L’objet du colloque est d’interroger la cohérence des orientations ayant contribué à affermir le paradigme de l’action à partir des années quatre-vingt, afin d’engager un débat sur la possibilité d’un éventuel dépassement. Pour réfléchir à une « sortie du paradigme de l’action », on envisagera la manière dont une meilleure prise en compte de l’action s’est historiquement articulée, à partir des années quatre-vingts, à de nouvelles orientations, dont on questionnera la cohérence et la pertinence pour l’analyse contemporaine du monde social.

Annonce

Sciences sociales : sortir du paradigme de l’action ?

10, 11, 12 mai 2010

Sciences-Po - Centre de sociologie des organisations

Lieu du colloque : 56 rue des Saints-Pères – 75007 Paris
(métro Sèvres-Babylone)
Salle Goguel

Responsable : Daniel Benamouzig (CNRS, Sciences Po, CSO)

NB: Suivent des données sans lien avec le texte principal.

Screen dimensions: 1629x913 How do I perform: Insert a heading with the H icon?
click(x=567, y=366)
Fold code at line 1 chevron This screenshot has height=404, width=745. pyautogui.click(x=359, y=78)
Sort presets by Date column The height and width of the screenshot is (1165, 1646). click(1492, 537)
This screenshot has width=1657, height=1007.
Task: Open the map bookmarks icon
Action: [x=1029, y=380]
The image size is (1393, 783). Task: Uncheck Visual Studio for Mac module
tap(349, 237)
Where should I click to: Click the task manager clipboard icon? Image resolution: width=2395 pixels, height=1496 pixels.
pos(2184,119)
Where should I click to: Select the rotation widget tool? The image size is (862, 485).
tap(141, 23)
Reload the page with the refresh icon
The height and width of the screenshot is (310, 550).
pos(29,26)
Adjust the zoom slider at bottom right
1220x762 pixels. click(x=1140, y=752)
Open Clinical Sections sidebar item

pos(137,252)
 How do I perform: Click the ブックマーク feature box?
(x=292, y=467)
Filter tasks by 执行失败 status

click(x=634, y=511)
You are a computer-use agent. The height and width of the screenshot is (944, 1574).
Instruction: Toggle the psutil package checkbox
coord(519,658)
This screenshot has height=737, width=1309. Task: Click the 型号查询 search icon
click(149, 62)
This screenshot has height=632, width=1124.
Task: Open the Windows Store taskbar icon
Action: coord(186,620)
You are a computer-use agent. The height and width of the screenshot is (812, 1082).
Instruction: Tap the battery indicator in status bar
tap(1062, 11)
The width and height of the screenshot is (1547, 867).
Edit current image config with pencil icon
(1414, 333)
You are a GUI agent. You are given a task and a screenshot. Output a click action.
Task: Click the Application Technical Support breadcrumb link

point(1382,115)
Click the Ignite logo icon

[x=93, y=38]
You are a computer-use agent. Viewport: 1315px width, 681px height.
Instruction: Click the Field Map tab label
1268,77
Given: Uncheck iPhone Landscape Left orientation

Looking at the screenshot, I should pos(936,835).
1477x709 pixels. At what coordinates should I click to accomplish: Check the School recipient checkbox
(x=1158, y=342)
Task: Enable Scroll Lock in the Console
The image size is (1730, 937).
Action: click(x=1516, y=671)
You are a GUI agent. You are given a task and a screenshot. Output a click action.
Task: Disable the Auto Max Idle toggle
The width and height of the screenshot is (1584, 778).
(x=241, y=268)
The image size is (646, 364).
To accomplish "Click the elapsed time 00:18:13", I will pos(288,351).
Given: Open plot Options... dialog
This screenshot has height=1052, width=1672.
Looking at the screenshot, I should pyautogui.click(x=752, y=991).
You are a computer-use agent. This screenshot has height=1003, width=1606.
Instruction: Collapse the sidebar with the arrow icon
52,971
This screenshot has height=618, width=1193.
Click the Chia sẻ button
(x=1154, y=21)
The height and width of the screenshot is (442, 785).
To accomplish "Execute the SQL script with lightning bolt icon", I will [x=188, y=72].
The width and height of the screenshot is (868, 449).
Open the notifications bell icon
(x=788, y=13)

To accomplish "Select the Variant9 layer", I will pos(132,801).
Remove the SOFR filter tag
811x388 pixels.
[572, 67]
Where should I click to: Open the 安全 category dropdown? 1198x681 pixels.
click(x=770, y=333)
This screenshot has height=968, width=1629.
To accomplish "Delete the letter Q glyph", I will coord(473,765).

Contact : daniel.benamouzig@sciences-po.fr


Comité d’organisation :

Philippe Bezès (CNRS, Université Paris II, CERSA)

Vincent Foucher (CNRS, CEAN)

Pierre François (CNRS, Sciences Po, CSO)

Pierre-Benoît Joly (INRA, IFRIS)

Claire Lemercier (CNRS, ENS, IHMC)

Principes d’organisation du colloque

(voir aussi l'argumentaire in fine)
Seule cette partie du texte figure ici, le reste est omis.